"Kemudian yang berikutnya gerakan antikorupsi berada dalam kondisi mengkhawatirkan. Kita masih berharap mudah-mudahan concern kita semua didengar oleh pengambil keputusan baik di DPR maupun di pemerintahan bahwa gerakan antikorupsi itu butuh penguatan-penguatan, bukan pelemahan," tambah Agus Rahardjo di Jakarta, Kamis.
Rapat paripurna DPR pada 3 September 2019 menyetujui usulan revisi UU yang diusulkan Badan Legislatif (Baleg) DPR yaitu usulan Perubahan atas UU Nomor 30 tahun 2002 tentang Komisi Pemberantasan Tindak Pidana Korupsi (KPK).
Presiden lalu menandatangani surat presiden (surpres) revisi UU tersebut pada 11 September 2019 meski ia punya waktu 60 hari untuk mempertimbangkannya.
"Oleh karena itu mari kita tidak henti-hentinya untuk memikirkan hari itu. Kita sudah melihat rencana UU-nya itu pun dilihat di berita-berita karena secara resmi kami di KPK tidak dilibatkan, berbeda dengan sebelumnya kita dilibatkan melalui undangan dalam rapat-rapat di DPR, tetapi hari ini kita terkejut hal itu begitu cepat," ungkap Agus.

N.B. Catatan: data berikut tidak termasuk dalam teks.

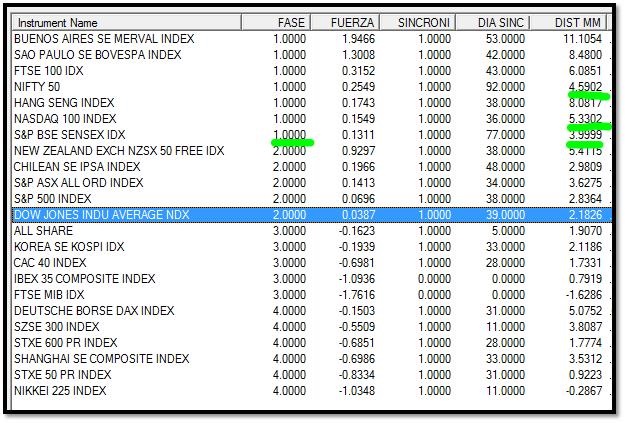Sort by the DIA SINC column header
This screenshot has width=625, height=423.
(x=493, y=22)
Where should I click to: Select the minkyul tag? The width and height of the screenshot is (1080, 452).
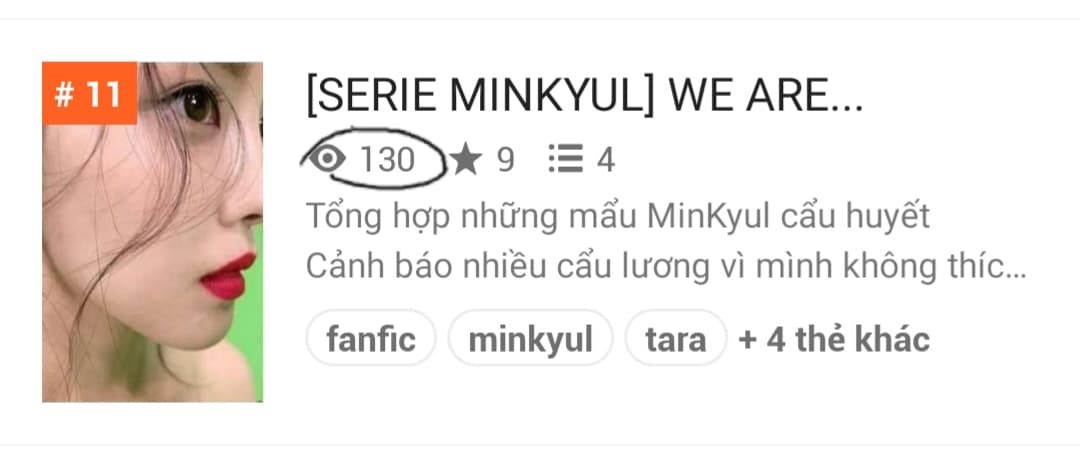530,338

Agus berharap agar seharusnya revisi yang dilakukan lebih dulu adalah Kitab Undang-undang Hukum Pidana (KUHP) lalu Kitab Undang-undang Hukum Acara Pidana (KUHAP).
"Baru setelah itu dan kita pada waktu bicara RUU KUHP sudah bicara dengan Presiden di Istana Bogor, disetujui UU Tipikor (Tindak Pidana Korupsi) di luar, setelah itu kita mestinya memperbaiki UU Tipikornya karena masih ada kesenjangan dengan UNCAC (United Nations Convention against Corruption) belum ada korupsi di sektor swasta, belum menyentuh perdagangan pengaruh, memperkaya diri dengan cara tidak sah, lalu asset recovery. Ini harusnya disempurnakan," tambah Agus.

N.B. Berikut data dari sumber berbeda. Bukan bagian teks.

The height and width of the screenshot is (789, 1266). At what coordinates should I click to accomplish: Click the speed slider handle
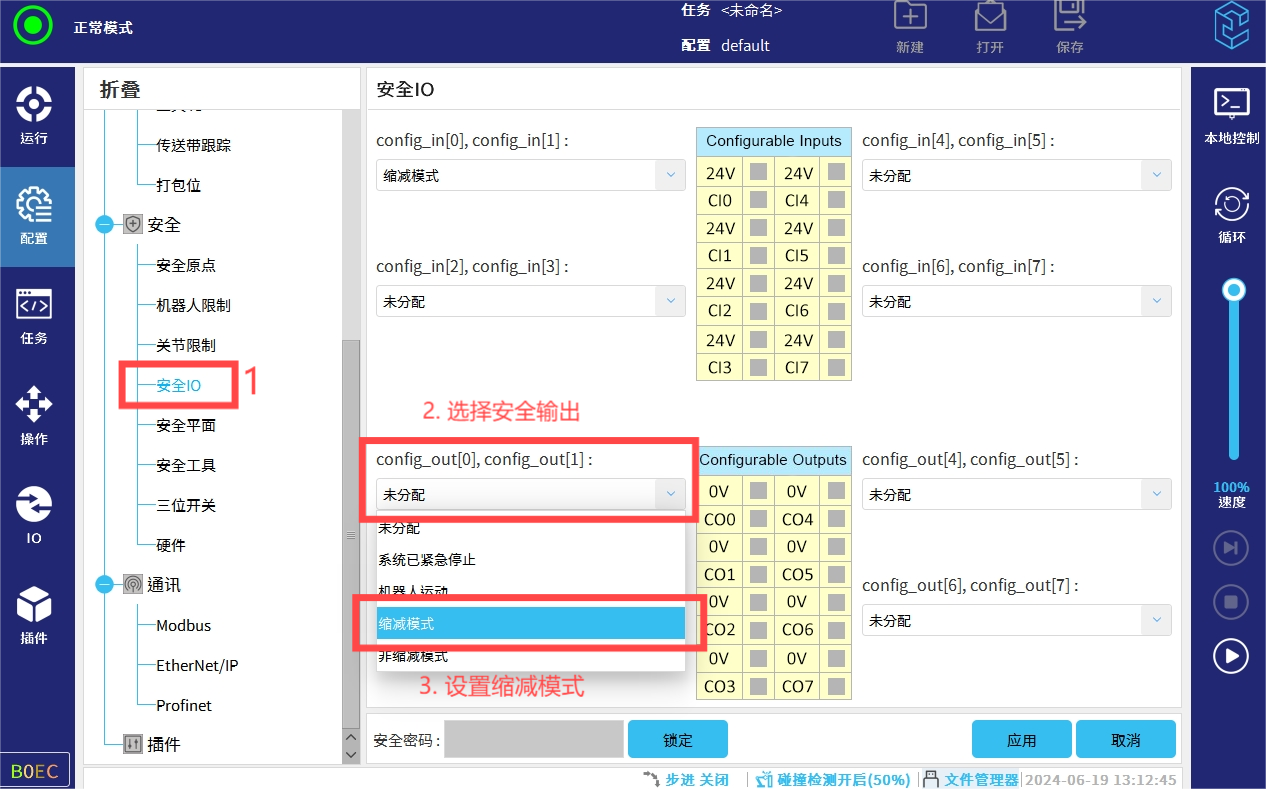[x=1235, y=290]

Menurut Agus, setelah UU Pemberantasan Tindak Pidana Korupsi baru membahas revisi UU KPK.
"Tapi secara mengejutkan langsung melompat ke UU KPK, kita terus berjuang untuk supaya gerakan antikourpsi di negara kita makin kuat," ucap Agus.

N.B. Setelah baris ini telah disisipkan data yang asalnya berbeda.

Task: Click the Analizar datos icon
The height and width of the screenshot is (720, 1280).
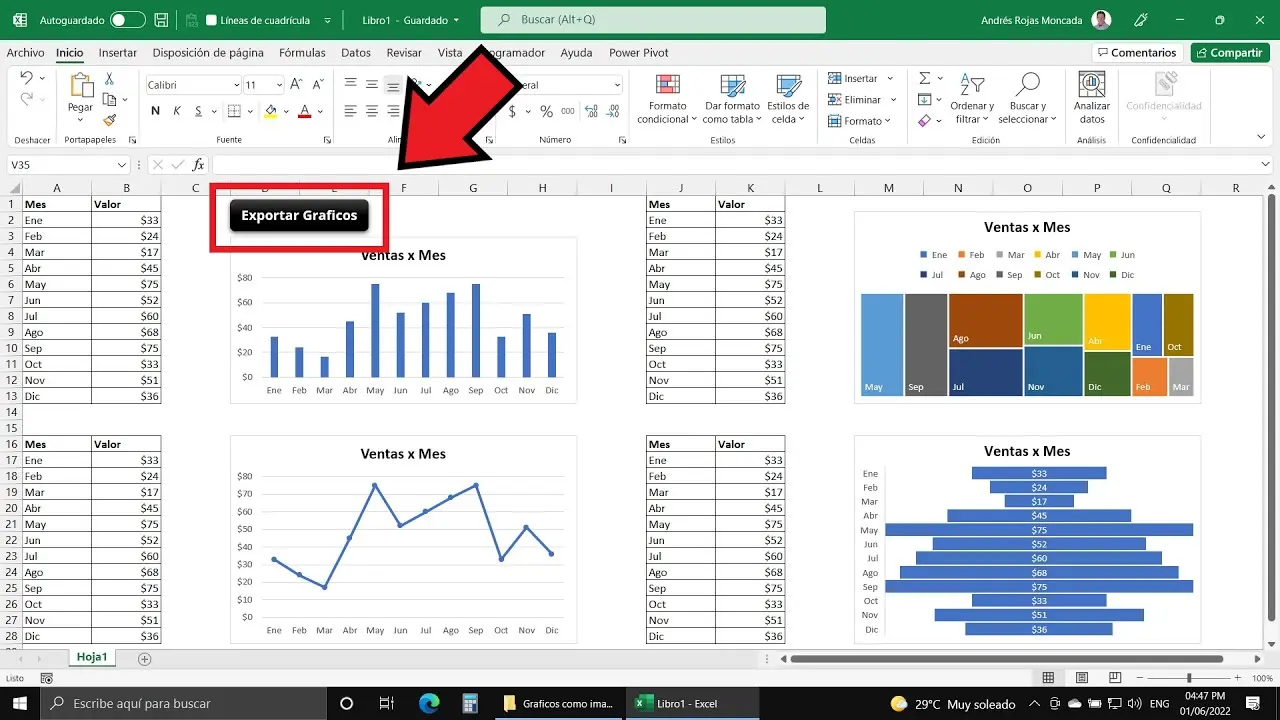Action: [x=1091, y=98]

Pimpinan KPK sebelumnya sudah menyatakan menolak revisi UU KPK tersebut.
Menurut Ketua KPK Agus Rahardjo, KPK berada di ujung tanduk bila rancangan tersebut jadi disahkan sebagai UU.
Sejumlah keberatan KPK terhadap RUU KPK tersebut adalah (1) pegawai KPK tidak lagi independen dan status pegawai tetap akan berubah dengan merujuk kepada UU Aparatur Sipil Negara (ASN), (2) KPK memiliki Dewan Pengawas dan menghapus penasihat karena dalam draf unsur KPK adalah pimpinan, Dewan Pengawas dan pegawai (3) KPK perlu minta izin kepada Dewan Pengawas dalam melakukan penyadapan, penyitaan dan penggeledahan.
Selanjutnya (4) penyelidik hanya boleh dari kepolisian, (5) tidak ada penyidik independen, (6) penuntutan KPK tidak lagi independen karena harus berkoordinasi dengan Kejaksaan Agung, (7) Hilangnya kriteria penanganan kasus yang meresahkan publik, (8) KPK berwenang menghentikan penyidikan dan penuntutan.
Kemudian (9) KPK hanya menangani tindak pidana korupsi yang diatur dalam UU Tipikor, (10) Definisi penyelenggara negara dipersempit, (11) KPK tidak berwenang melakukan pendaftaran dan pemeriksaan LHKPN, (12) KPK hanya berwenang mengambil alih perkara dalam tahap penyidikan, (13) Kewenangan khusus penegakan hukum yang dimiliki KPK hanya dapat dilakukan pada tahap penyidikan, (14) Pimpinan KPK bukan lagi penyidik, penuntut umum dan penanggung jawab tertinggi KPK.
Masih ada (15) KPK harus mengikuti prosedur khusus jika memeriksa tersangka, (16) hasil penggeledahan dan penyitaan bisa dilelang tanpa mekanisme hukum yang jelas, (17) ketentuan peralihan tidak memberikan kepastian hukum.